(Stored data entries)
-*-
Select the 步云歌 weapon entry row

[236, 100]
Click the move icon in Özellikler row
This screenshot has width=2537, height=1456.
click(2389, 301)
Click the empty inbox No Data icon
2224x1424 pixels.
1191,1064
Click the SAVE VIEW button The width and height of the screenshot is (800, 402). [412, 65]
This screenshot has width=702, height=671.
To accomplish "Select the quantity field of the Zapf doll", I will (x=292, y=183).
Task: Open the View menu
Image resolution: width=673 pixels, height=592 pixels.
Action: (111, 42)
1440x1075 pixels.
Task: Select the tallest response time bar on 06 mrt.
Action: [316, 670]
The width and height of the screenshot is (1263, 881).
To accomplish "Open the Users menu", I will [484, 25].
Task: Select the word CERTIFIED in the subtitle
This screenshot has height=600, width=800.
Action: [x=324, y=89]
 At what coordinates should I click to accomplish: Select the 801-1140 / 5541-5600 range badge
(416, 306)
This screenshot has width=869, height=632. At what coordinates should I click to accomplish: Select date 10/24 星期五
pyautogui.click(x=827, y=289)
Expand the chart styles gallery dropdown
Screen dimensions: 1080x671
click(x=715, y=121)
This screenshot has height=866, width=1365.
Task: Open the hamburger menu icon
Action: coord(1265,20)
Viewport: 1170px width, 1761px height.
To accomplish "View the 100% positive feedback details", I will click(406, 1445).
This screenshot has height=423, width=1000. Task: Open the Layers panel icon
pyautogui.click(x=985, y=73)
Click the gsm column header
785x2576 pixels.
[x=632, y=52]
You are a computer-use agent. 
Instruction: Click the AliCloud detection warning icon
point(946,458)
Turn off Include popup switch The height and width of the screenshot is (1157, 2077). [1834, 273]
-*-
Update the lines above by changing "SAVE VIEW" to "SAVE FILTER" and leaving everything else as it is.

Reply -
Select the 步云歌 weapon entry row

[236, 100]
Click the move icon in Özellikler row
This screenshot has width=2537, height=1456.
click(2389, 301)
Click the empty inbox No Data icon
2224x1424 pixels.
1191,1064
Click the SAVE FILTER button The width and height of the screenshot is (800, 402). [412, 65]
This screenshot has width=702, height=671.
To accomplish "Select the quantity field of the Zapf doll", I will (x=292, y=183).
Task: Open the View menu
Image resolution: width=673 pixels, height=592 pixels.
Action: (111, 42)
1440x1075 pixels.
Task: Select the tallest response time bar on 06 mrt.
Action: [316, 670]
The width and height of the screenshot is (1263, 881).
To accomplish "Open the Users menu", I will [484, 25].
Task: Select the word CERTIFIED in the subtitle
This screenshot has height=600, width=800.
Action: [x=324, y=89]
 At what coordinates should I click to accomplish: Select the 801-1140 / 5541-5600 range badge
(416, 306)
This screenshot has width=869, height=632. At what coordinates should I click to accomplish: Select date 10/24 星期五
pyautogui.click(x=827, y=289)
Expand the chart styles gallery dropdown
Screen dimensions: 1080x671
click(x=715, y=121)
This screenshot has height=866, width=1365.
Task: Open the hamburger menu icon
Action: coord(1265,20)
Viewport: 1170px width, 1761px height.
To accomplish "View the 100% positive feedback details", I will click(406, 1445).
This screenshot has height=423, width=1000. Task: Open the Layers panel icon
pyautogui.click(x=985, y=73)
Click the gsm column header
785x2576 pixels.
[x=632, y=52]
You are a computer-use agent. 
Instruction: Click the AliCloud detection warning icon
point(946,458)
Turn off Include popup switch The height and width of the screenshot is (1157, 2077). [1834, 273]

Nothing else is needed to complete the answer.